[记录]
--------------------------------
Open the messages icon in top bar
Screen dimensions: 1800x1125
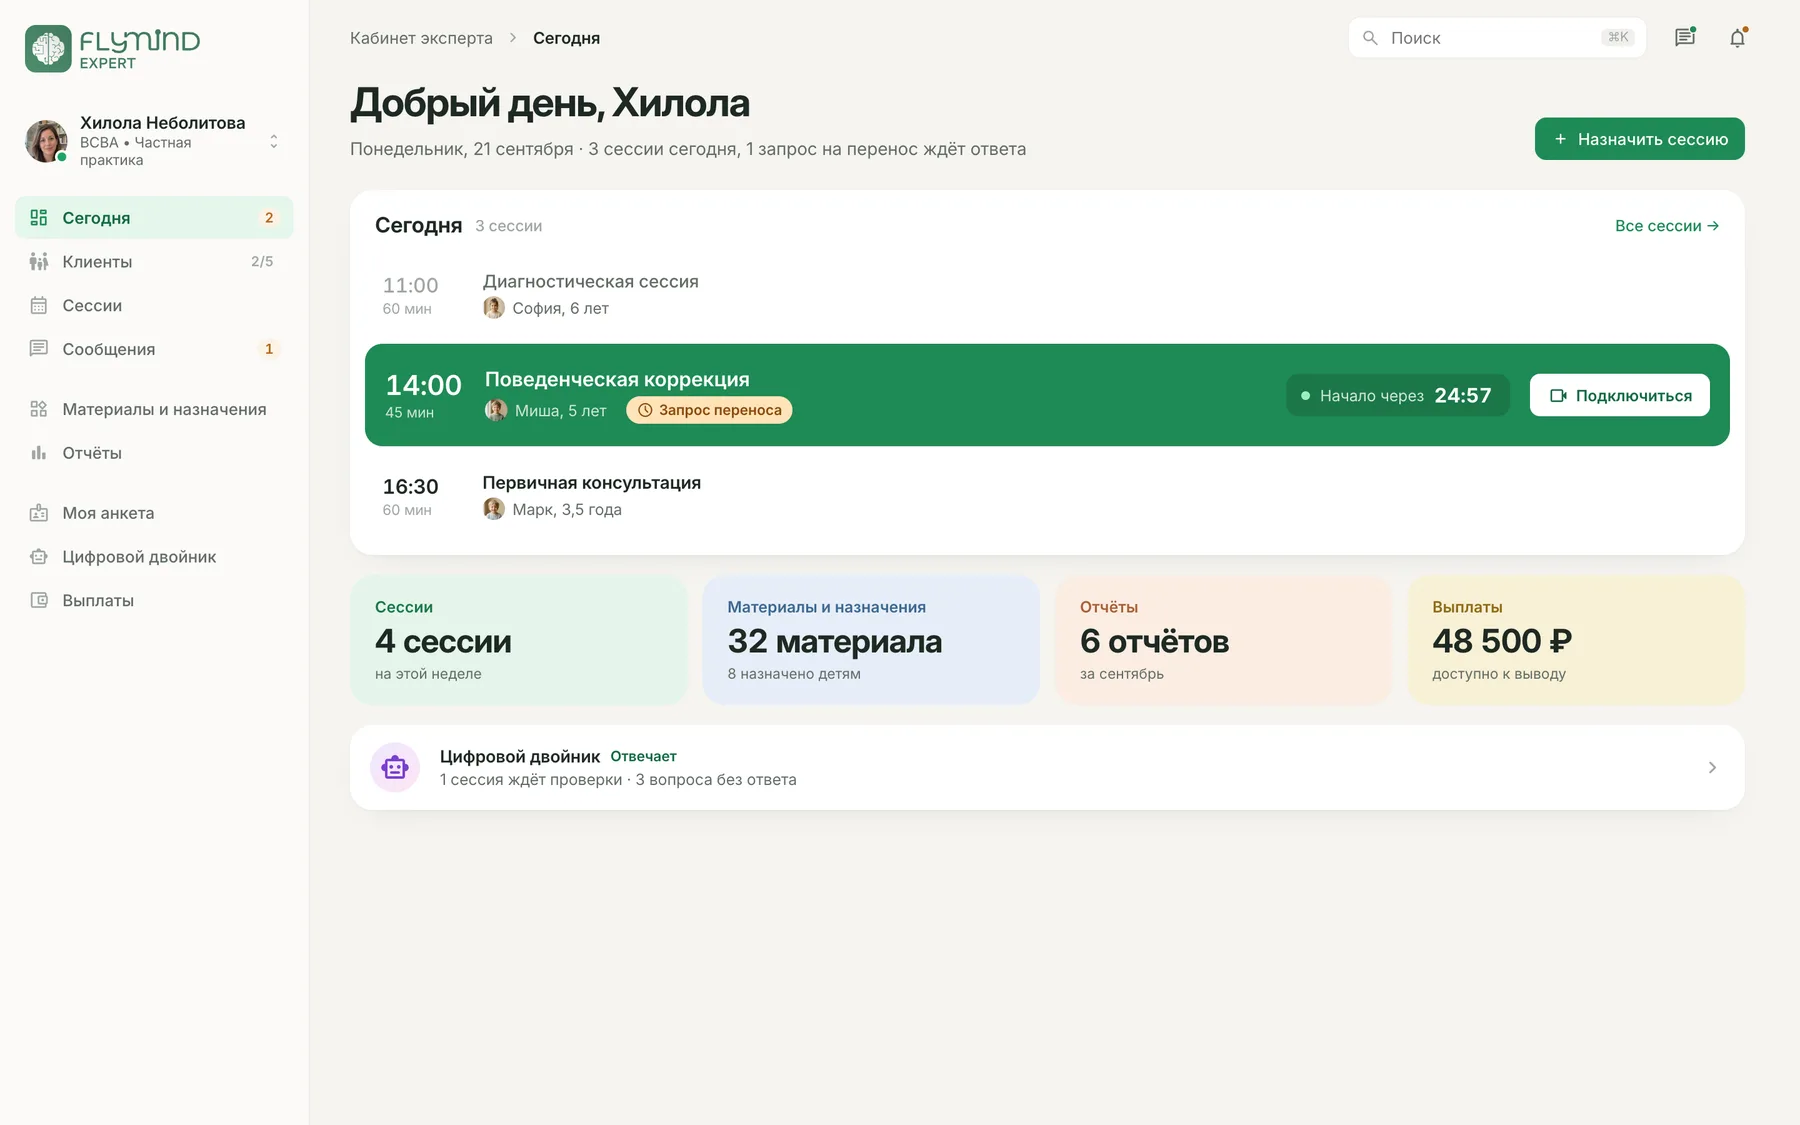pyautogui.click(x=1685, y=37)
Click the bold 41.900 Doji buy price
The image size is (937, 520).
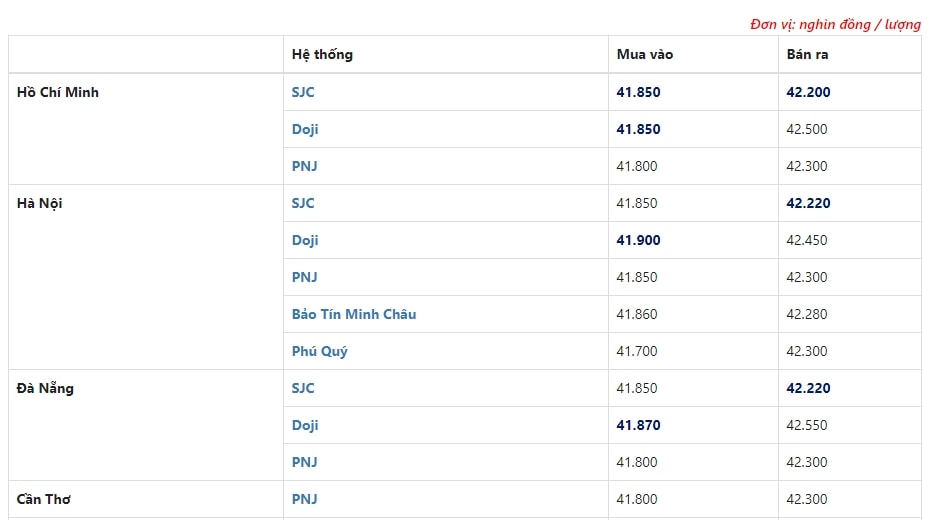tap(638, 240)

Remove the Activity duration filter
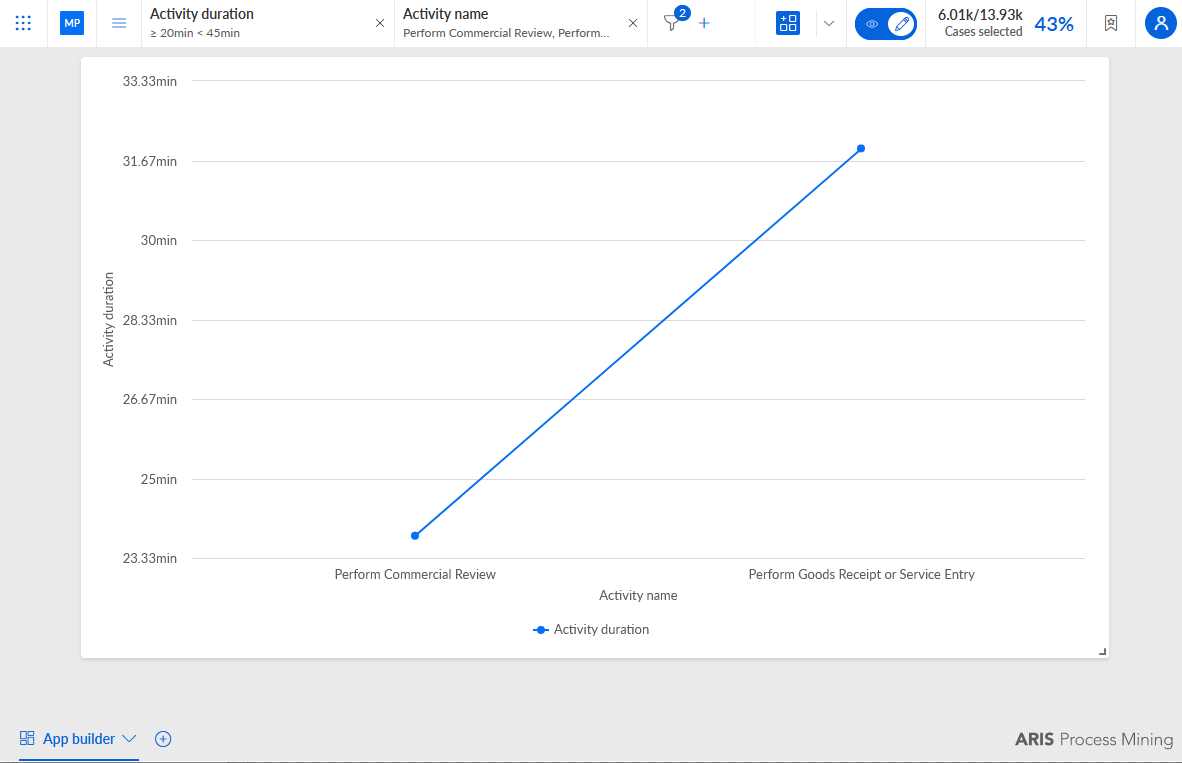coord(380,23)
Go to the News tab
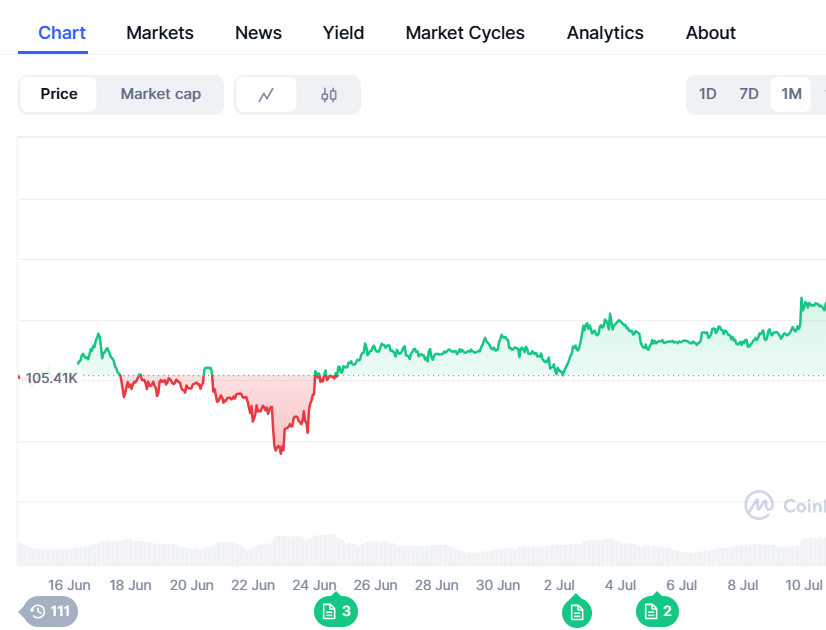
--------------------------------
→ **任务说明**
将以上条目逐行改写为 Markdown 表格，设"序号"和"内容"两列，"序号"填行号，"内容"填该行文字。跳过空行，答案中不要包含图片。

→ **完成结果**
| 序号 | 内容 |
|---|---|
| 1 | Open the messages icon in top bar |
| 2 | Screen dimensions: 1800x1125 |
| 3 | pyautogui.click(x=1685, y=37) |
| 4 | Click the bold 41.900 Doji buy price |
| 5 | The image size is (937, 520). |
| 6 | tap(638, 240) |
| 7 | Remove the Activity duration filter |
| 8 | coord(380,23) |
| 9 | Go to the News tab |